Roger Zgolak began his career with the North Tonawanda Police Department August 23, 1985. Soon after his hiring, he attended and subsequently graduated from the Erie County Central Police Services Law Enforcement Training Academy. Roger was promoted to the rank of Lieutenant in 1998 and worked as the Officer in Charge for the afternoon shift. Four years later, in 2002, Roger attained the rank of Captain and was assigned as the Captain of the Patrol Division. In July 2017, Zgolak was sworn in as North Tonawanda's newest Police Chief, taking over for retiring Chief William Hall.
In October 2017, Zgolak worked with local school officials to establish an anti-bullying law.
In 2018, along with Senetor Rob Ortt, North Tonawanda Superintendent, Gregory Woytila, and Mayor of the City of North Tonawanda, Arthur Pappas, Zgolak was instrumental in securing state funds for the North Tonawanda School District’s use toward a School Resource Officer (SRO).
Tom Krantz began his career with the North Tonawanda Police Department on January 21, 1991, a patrol officer assigned badge #147. In 1999, Tom was promoted to Detective and worked in the bureau until January 21, 2002, the 11th anniversary of his career with NTPD, when he was promoted to Patrol Lieutenant. After 19 years with the Department, Tom was promoted to Captain of the Training Division on April 30, 2010, where he remained until further promotion to Chief of Detectives and another return to the Bureau.
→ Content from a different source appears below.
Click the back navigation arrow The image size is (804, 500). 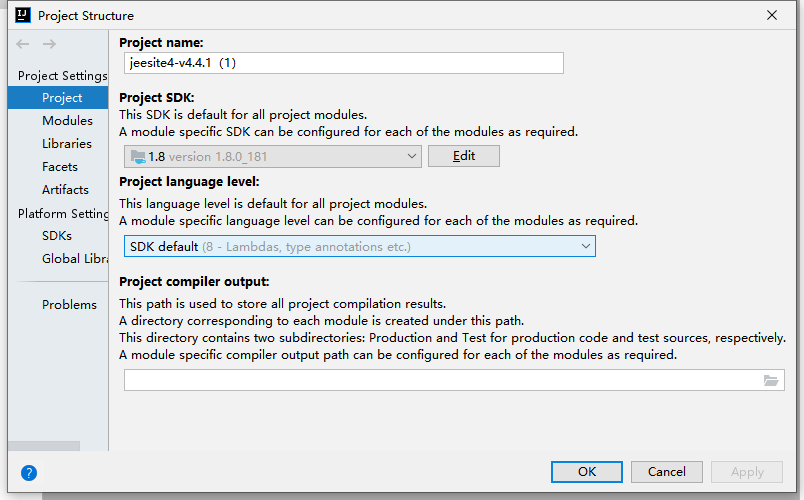pos(24,44)
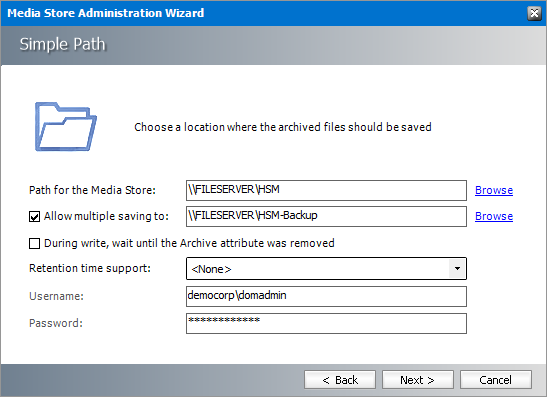The height and width of the screenshot is (397, 547).
Task: Click the Simple Path header title
Action: (62, 45)
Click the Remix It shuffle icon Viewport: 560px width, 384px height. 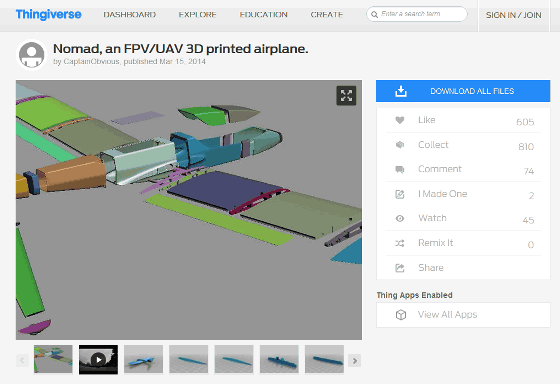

Six months into his 29th year on the force, Tom replaced Roger Zgolak as the newly appointed Chief of Police on June 26, 2020. It was during Tom’s much earned time as Chief that he saw the conviction of Joseph Belstadt for the 1993 murder of Mandy Steingasser, a 25 year old cold case that Tom had spent countless hours investigating over the course of his career.
Without Tom’s dedicated police work, which included painstakingly going over every detail of the case spanning that 25 years, the City of North Tonawanda’s most notorious crime may have never been solved.
In March 2022, Keith T. Glass was appointed provisional chief of police. During his time, he has re-designed several areas of the police department which were in desperate need of updating.
Along with the mayor, he brought active shooter training to the residents of North Tonawanda and surrounding cities. This quickly gained popularity and the program continues to grow within our city, as well as other local departments conducting similar training in their communities.
Under Chief Glass, the police matron program was restructured, beginning with a pay raise that was sought after and secured. Wages which better reflected our current times, and the importance of the position caused less turnaround in the program. Matrons were also given the responsibility of overseeing male prisoners, as well as females, a move that would secure the safety of all prisoners, as well as being a cost savings to the city.
In December 2022, Chief Glass assisted in forming a committee to evaluate the safety and security of employees and residents in the city hall building. Due to age of the building, much needed security updates are needed and changes are due to be rolled out in 2023.